I've had this circa 2010 Hummingbird for a while (bought it used for 250$) and it played very well until about mid-January and then I noticed the high-E string was buzzing alot. I figured it was because I replaced the string earlier, the original E string broke and I replaced it with an electric 9 gauge. But I don't think the string is the problem. Upon further inspection, I seemed to notice a warp in the neck. If you look at the guitar from the headstock down to the body, everything seems fine until you get to the neck/body joint and th frets suddenly go up a bit. Now I thought this was a neck problem but when I looked closer at the fretboard, I saw that the 13th, 14th and 15th fret were lifted from the fretboard. Mostly the 14th. I'd love to post pictures but I don't understand this http-only link thingy. Anyway Has anyone notived lifted frets on epiphone acoustic guitars? (I'm suspecting all the acoustic guitars are made in the same Indonesian factory).

More importantly, how do I fix it properly? Do I just lift the fret out, give it a more curved bend and put it back in (with crazy glue)?

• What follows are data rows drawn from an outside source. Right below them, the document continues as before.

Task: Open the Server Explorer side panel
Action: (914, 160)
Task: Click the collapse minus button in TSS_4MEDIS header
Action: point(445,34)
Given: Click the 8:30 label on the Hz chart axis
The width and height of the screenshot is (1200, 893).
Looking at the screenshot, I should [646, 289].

I wouldn't dare replace it with a different fretwire unless I know exactly what wire they used.

ah guitars... such a fine line between perfect action and buzzing unplayability.

Thank you, Merci, all, tout le monde!


----------



## Bubb (Jan 16, 2008)

I would think the string could very likely be the problem .
.009 is very small for an acoustic guitar,and electric strings typically sound like crap on acoustics
light gauge acoustic high e strings are typically .012



Put a whole new set of proper acoustic strings on and then check the truss rod before even thinking about frets .
The frets can be reseated if needed but check this first


----------



## Guest (Feb 10, 2013)

2N1305 said:


> I'd love to post pictures but I don't understand this http-only link thingy.

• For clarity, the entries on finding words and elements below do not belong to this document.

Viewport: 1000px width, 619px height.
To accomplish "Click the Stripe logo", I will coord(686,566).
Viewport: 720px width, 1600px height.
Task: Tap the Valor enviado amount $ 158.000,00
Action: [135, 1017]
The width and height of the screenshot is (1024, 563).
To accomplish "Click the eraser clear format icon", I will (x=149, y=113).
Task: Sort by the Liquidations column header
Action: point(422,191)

read this post on how to post pic's. as to the frets, I would just
push them back in (I'm not an expert, so maybe wait for someone
else to comment before you try my idea).


----------



## fraser (Feb 24, 2007)

> More importantly, how do I fix it properly? Do I just lift the fret out, give it a more curved bend and put it back in (with crazy glue)? I wouldn't dare replace it with a different fretwire unless I know exactly what wire they used.


i have a 4 inch length of hardwood dowel,
1/2 inch round or thereabouts.

i push with the dowel to see if the fret moves up and down in the slot.
if it can be pushed into the right position, then you need to use glue.
if it doesnt go easily into position,
then a good tap with my fretting hammer will seat it, and it will generally stay put.

you can use a dowel or wood block or something,
against the fret,
crack that with any old hammer,
wont do any damage.

if the fret can be pushed down into position easily, 
then there isnt enough wood to hold it in place-
youll need to wick some crazy glue in underneath it,
then hold it into position while it sets.
or set up a method of clamping it.


----------



## 2N1305 (Nov 2, 2009)

laristotle said:


> read this post on how to post pic's. as to the frets, I would just
> push them back in (I'm not an expert, so maybe wait for someone
> else to comment before you try my idea).


Actually I did, and sure enough, it popped back up again and the buzz came back. I am going to follow Fraser's suggestion as I am quite familiar with pushing frets in, just not on acoustic guitars. On a solidbody, you needn't worry too much about the force you're applying to the neck if it's resting on a neck jig or neck support. But on an acoustic, I'm a bit more concerned about "cracking that with any old hammer", I think I might just use a fret caul and my 10 inch drill press.

Thank you for all the help!

OW


----------